The goal of treatment is to relieve symptoms. Unfortunately, at this time, there is no cure for interstitial cystitis. Treatment for interstitial cystitis is different for everyone. There are several different types of treatment, and you may find that a combination of treatments relieves your symptoms the best. It is common to try various treatments before finding the one or ones that produce the best results for you. Treatments may include medications, nerve stimulation, bladder distention, or surgery.

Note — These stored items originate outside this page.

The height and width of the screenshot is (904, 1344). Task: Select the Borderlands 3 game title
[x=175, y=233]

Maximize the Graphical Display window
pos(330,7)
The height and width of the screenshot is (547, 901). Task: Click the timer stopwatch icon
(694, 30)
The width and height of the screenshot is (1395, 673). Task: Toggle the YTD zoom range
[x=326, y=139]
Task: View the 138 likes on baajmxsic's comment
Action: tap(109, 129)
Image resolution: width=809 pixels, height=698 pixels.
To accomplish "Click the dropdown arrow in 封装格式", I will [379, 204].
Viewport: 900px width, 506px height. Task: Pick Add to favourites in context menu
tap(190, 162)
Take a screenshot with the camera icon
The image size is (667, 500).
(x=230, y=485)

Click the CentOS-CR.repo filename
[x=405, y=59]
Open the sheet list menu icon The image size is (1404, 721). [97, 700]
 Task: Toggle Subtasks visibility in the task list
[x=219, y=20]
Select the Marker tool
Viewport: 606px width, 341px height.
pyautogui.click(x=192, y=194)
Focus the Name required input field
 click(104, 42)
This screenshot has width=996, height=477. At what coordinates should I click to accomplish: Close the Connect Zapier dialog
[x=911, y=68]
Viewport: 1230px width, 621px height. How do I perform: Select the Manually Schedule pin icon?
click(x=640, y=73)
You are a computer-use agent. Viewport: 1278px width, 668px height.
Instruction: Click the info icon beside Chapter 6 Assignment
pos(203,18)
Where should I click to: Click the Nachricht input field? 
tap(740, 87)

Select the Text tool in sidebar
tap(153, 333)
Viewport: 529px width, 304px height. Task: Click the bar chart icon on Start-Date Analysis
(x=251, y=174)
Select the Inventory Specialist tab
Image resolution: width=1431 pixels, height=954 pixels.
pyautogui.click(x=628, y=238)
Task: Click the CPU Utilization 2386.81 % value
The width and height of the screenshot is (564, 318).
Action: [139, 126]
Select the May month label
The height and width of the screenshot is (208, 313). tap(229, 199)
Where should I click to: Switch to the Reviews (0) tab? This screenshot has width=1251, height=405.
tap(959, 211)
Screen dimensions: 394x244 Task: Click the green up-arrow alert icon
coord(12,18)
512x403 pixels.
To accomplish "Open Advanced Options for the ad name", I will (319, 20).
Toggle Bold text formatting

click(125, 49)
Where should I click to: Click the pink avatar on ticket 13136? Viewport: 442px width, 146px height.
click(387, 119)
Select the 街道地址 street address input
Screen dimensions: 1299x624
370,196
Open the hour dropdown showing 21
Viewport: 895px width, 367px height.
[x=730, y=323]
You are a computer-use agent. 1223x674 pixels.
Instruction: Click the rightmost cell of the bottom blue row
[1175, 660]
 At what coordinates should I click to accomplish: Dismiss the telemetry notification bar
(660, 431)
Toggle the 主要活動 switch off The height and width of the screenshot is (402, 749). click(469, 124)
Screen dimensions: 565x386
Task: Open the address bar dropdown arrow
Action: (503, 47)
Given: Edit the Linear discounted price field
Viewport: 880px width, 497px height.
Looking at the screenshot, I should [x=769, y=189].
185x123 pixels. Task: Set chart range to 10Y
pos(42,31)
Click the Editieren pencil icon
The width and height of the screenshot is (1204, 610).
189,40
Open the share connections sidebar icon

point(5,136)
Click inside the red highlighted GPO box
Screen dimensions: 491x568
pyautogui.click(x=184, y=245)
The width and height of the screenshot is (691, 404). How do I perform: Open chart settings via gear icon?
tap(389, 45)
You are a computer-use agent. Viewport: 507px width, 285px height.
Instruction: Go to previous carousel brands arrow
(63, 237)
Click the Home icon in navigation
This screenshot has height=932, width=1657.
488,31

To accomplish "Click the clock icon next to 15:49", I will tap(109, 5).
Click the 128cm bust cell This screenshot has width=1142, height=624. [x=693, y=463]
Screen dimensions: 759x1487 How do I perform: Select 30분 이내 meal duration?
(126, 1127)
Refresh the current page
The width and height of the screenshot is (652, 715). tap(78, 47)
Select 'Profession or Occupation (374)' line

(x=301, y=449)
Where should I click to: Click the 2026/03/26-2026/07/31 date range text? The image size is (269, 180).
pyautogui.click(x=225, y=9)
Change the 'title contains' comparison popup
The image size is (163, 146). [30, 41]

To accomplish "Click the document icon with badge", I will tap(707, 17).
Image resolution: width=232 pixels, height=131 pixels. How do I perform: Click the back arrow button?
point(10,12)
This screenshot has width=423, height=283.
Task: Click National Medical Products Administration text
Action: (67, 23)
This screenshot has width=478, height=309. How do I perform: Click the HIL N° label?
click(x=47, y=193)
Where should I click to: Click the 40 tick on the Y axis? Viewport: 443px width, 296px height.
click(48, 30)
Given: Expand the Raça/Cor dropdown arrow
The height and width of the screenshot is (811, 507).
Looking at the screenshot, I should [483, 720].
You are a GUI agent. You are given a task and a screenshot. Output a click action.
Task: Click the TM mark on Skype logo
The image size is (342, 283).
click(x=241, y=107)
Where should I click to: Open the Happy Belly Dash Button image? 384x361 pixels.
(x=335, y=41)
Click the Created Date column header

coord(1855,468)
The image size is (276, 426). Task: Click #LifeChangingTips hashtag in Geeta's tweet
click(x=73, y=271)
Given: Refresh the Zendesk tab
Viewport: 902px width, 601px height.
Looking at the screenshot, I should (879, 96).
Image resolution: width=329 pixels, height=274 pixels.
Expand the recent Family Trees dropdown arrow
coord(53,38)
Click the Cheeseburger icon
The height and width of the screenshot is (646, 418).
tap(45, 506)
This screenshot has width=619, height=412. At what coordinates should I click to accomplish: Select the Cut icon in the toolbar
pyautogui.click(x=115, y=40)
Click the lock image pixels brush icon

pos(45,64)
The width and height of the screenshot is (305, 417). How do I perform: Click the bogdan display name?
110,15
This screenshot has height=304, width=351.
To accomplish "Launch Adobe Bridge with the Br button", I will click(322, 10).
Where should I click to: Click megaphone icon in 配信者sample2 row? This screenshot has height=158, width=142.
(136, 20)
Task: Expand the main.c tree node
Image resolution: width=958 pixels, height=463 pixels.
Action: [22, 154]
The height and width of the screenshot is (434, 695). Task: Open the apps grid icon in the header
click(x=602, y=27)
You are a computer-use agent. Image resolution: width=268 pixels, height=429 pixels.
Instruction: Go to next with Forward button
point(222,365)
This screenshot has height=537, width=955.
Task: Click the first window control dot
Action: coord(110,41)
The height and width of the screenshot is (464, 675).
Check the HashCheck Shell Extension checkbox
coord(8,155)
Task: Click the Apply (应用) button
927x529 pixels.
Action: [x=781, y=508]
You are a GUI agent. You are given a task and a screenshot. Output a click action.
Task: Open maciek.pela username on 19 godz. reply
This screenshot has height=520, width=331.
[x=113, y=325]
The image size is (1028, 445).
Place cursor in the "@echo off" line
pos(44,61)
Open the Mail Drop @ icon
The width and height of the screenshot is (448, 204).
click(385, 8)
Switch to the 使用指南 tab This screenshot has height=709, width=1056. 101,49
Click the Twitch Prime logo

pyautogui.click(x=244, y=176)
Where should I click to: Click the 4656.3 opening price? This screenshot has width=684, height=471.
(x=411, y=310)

For some people, over-the-counter pain medications can help relieve symptoms. Prescription medications, such as antihistamines and certain antidepressants, can also help. There is one FDA approved prescription medication (pentosan polysulfate) that specifically targets the bladder. It appears that the medication works to repair the bladder wall and decrease inflammation.
Another FDA approved prescription medication (dimethyl sulfoxide, “DMSO”) is a treatment that is administered directly to the bladder through a catheter. Researchers are not sure how DMSO works, but it appears to reduce inflammation and pain. Steroid or heparin medication may be combined with DMSO treatments.
Transcutaneous nerve stimulation (TENS) is another type of treatment option that is sometimes paired with physical therapy. With TENS, pads are placed strategically on the pelvic and lower back area. The stimulation device delivers gentle electrical impulses via wires. TENS can help strengthen the pelvic floor muscles, reduce urinary frequency, relieve pain, and increase blood flow.
In addition to being a diagnostic tool, cystoscopy is also used as a treatment method. Cystoscopy is used to stretch open (distend) the bladder with water or gas. Bladder distention can temporarily improve symptoms for some people and can be repeated.
Surgery for interstitial cystitis is reserved as an option for people with severe symptoms that do not respond to other treatments. Bladder augmentation, fulguration, and resection are types of surgery to help treat interstitial cystitis. Bladder augmentation is used to remove a damaged portion of the bladder or enlarge a bladder that is too small or has very high pressure. This is a major surgery that uses sections of bowel to surgically reconstruct the bladder. Following the procedure, you may need to use a catheter to empty your bladder.
Fulguration (electrodesiccation) is a minimally invasive procedure used to burn sores (ulcers) from the inside of the bladder. Resection, another minimally invasive procedure, uses incisions to remove sores from the inside of the bladder. For both fulguration and resection, the surgeon uses thin surgical instruments that are inserted through the urethra.